This is a parade of flavors, here. If Elvis knew about this dessert, I would probably have to make it for him every night. Toasty oats and pecans make a buttery crunch ice cream that kills. If that wasn't enough, it's topped with fresh sliced bananas and salted caramel sauce.
- 1/2 cup rolled oats, toasted at 350° for about 10 minutes
- 1/2 cup toasted pecans, chopped
- 2 Tbls AP flour
- 2 Tbls light brown sugar
- 2 Tbls butter, melted
- 1 cup light brown sugar
- 1 1/2 cups milk
- 6 oz evaporated milk, (about half a can)
- pinch grey salt
- 2 egg yolks
- 2 cups heavy cream
- 7 oz sweetened condensed milk, (about half a can)
- 1 Tbl vanilla extract
- Salted Caramel Sauce, Recipe: http://bit.ly/10eAWIg
Preheat oven to 350º. Toss oats, pecans, flour and 2 Tbls brown sugar together, Mix in melted butter, and spread out on a lightly greased baking sheet. Bake at 350º for about 15 minutes. Let cool completely, place oat mixture in ziplock bag. Freeze until ready to use.
In saucepan, over medium-low heat, stir 1 cup brown sugar, whole milk, evaporated milk, and salt. Bring to a simmer, about 2 minutes, and remove from heat.
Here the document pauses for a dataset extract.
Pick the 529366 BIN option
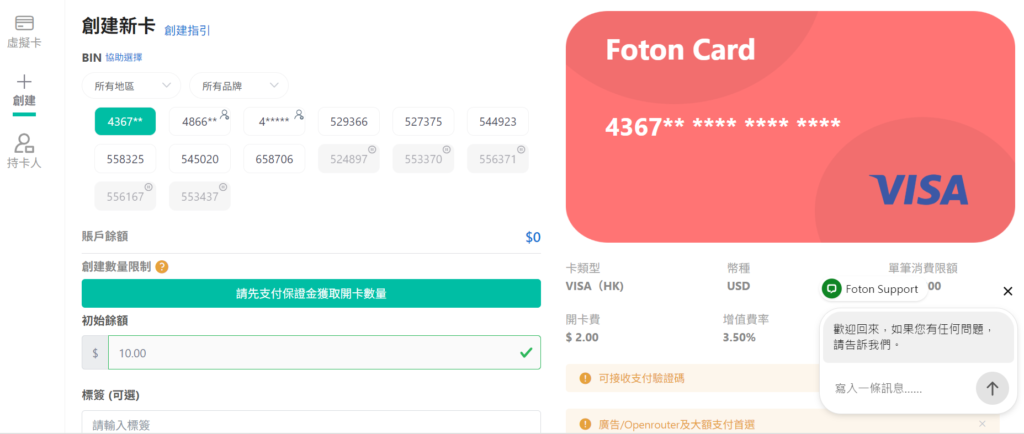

Meanwhile In a bowl, whisk egg yolk until lemony in color. Add 1/2 cup hot milk mixture to the egg yolk, whisking constantly. Return egg mixture back to the saucepan, and return to medium-low heat. Cook until thickened, about 2-3 minutes, and remove from heat. Add in heavy cream, condensed milk and vanilla, and cool to room temperature. Chill in fridge, 4-6 hours or overnight.
Make ice cream to manufacturers specs, and add in the frozen, crunchy oat mixture during the last 5 minutes of the process. Swirl in the salted caramel, and freeze overnight.
Serve topped with more pecan crunch, salted caramel drizzle, and sliced bananas.